III. DÉBATS ASSEMBLÉE NATIONALE EN PREMIÈRE LECTURE (VENDREDI 21 OCTOBRE 2011)
M. le président. Sur l'article 29, je suis saisi d'un amendement de suppression n° 438.
La parole est à Mme la ministre.
Mme Valérie Pécresse, ministre. C'est un amendement de suppression de l'article à des fins de coordination avec l'amendement relatif au plafonnement des taxes affectées.
(L'amendement n° 438, accepté par la commission, est adopté.)
M. le président. En conséquence, l'article 29 est supprimé.
IV. TEXTE ADOPTÉ PAR L'ASSEMBLÉE NATIONALE EN PREMIÈRE LECTURE
Article 29 supprimé
V. RAPPORT SÉNAT N° 107 (2011-2012) TOME II
Commentaire : le présent article tend à affecter le produit de la vente des biens confisqués à l'Agence de gestion et de recouvrement des avoirs saisi et confisqués (AGRASC) à concurrence de 1 806 000 euros.
I. LE DROIT EXISTANT
A. LE STATUT ET LES MISSIONS
Afin de mieux appréhender les profits engendrés par la délinquance et le crime organisé et de renforcer l'effet dissuasif de la sanction pénale, la loi n° 2010-768 du 9 juillet 2010 visant à faciliter la saisie et la confiscation en matière pénale a élargi le champ des biens susceptibles d'être saisis et confisqués.
Elle a également créé une procédure de saisie pénale aux fins de confiscation . Cette procédure est plus adaptée que les procédures civiles d'exécution, qui sont complexes et coûteuses.
Parallèlement, la loi précitée du 9 juillet 2010 a prévu la création d'un établissement public administratif (EPA) : l'Agence de gestion et de recouvrement des avoirs saisis et confisqués (AGRASC) . Cette agence est placée sous la double tutelle du ministre de la justice et du ministre chargé du budget.

- - - - - - -

(Consigne à suivre): D'après le texte fourni, sous la tutelle de quels ministres l'AGRASC est-elle placée ?

- - - - - - -

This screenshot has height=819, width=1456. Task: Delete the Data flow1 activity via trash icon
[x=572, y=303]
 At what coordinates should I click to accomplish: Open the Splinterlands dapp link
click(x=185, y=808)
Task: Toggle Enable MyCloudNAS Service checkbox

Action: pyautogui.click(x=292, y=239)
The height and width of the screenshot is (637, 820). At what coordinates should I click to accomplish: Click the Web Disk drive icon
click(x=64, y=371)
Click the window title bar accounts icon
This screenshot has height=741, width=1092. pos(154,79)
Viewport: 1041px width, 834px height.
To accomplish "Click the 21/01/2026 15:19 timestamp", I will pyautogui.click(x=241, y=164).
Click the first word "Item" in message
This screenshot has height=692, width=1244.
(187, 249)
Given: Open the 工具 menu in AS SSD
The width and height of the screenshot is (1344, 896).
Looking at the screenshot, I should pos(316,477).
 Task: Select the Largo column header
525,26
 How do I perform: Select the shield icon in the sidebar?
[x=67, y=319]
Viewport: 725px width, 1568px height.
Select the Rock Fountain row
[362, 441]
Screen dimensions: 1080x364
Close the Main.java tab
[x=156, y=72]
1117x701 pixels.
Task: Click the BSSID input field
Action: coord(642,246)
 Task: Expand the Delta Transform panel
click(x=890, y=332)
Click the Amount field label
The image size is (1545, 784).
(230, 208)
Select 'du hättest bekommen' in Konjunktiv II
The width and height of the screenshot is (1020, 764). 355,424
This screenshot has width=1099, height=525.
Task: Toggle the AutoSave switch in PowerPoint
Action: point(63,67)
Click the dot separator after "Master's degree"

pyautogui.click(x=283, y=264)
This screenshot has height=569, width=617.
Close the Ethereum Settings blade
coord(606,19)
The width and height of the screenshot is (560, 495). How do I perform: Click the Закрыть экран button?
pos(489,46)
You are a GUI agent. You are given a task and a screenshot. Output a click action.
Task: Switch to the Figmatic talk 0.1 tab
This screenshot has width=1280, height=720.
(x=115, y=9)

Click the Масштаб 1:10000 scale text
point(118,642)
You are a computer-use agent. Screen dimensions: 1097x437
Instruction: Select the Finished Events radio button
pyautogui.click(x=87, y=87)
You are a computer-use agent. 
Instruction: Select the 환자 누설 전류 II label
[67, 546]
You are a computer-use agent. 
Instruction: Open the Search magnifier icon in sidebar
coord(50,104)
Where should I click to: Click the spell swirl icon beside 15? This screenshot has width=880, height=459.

- - - - - - -

(Corrigé de l'exercice): Sous la double tutelle du ministre de la justice et du ministre chargé du budget.